**Written task**
Rewrite every line of the items below as a numbered list, leaving out any blank lines.

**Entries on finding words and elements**
-- begin --

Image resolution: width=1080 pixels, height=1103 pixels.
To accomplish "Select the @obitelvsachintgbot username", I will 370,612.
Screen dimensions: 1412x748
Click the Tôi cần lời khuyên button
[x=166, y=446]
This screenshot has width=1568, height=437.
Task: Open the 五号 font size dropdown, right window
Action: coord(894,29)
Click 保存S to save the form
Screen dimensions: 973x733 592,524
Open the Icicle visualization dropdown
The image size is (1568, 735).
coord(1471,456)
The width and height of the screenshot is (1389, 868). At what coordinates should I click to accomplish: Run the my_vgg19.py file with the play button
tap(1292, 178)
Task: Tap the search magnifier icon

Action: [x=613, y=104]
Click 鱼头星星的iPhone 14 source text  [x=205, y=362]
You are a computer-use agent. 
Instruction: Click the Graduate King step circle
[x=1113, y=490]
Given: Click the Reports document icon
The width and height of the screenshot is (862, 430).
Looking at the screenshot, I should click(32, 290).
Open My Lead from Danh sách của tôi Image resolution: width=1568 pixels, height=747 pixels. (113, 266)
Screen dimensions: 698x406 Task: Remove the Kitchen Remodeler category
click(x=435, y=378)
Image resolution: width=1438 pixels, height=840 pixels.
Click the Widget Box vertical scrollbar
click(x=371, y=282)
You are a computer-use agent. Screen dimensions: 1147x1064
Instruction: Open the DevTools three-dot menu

-- end --

**Expected answer**
1. Image resolution: width=1080 pixels, height=1103 pixels.
2. To accomplish "Select the @obitelvsachintgbot username", I will 370,612.
3. Screen dimensions: 1412x748
4. Click the Tôi cần lời khuyên button
5. [x=166, y=446]
6. This screenshot has width=1568, height=437.
7. Task: Open the 五号 font size dropdown, right window
8. Action: coord(894,29)
9. Click 保存S to save the form
10. Screen dimensions: 973x733 592,524
11. Open the Icicle visualization dropdown
12. The image size is (1568, 735).
13. coord(1471,456)
14. The width and height of the screenshot is (1389, 868). At what coordinates should I click to accomplish: Run the my_vgg19.py file with the play button
15. tap(1292, 178)
16. Task: Tap the search magnifier icon
17. Action: [x=613, y=104]
18. Click 鱼头星星的iPhone 14 source text  [x=205, y=362]
19. You are a computer-use agent. 
20. Instruction: Click the Graduate King step circle
21. [x=1113, y=490]
22. Given: Click the Reports document icon
23. The width and height of the screenshot is (862, 430).
24. Looking at the screenshot, I should click(32, 290).
25. Open My Lead from Danh sách của tôi Image resolution: width=1568 pixels, height=747 pixels. (113, 266)
26. Screen dimensions: 698x406 Task: Remove the Kitchen Remodeler category
27. click(x=435, y=378)
28. Image resolution: width=1438 pixels, height=840 pixels.
29. Click the Widget Box vertical scrollbar
30. click(x=371, y=282)
31. You are a computer-use agent. Screen dimensions: 1147x1064
32. Instruction: Open the DevTools three-dot menu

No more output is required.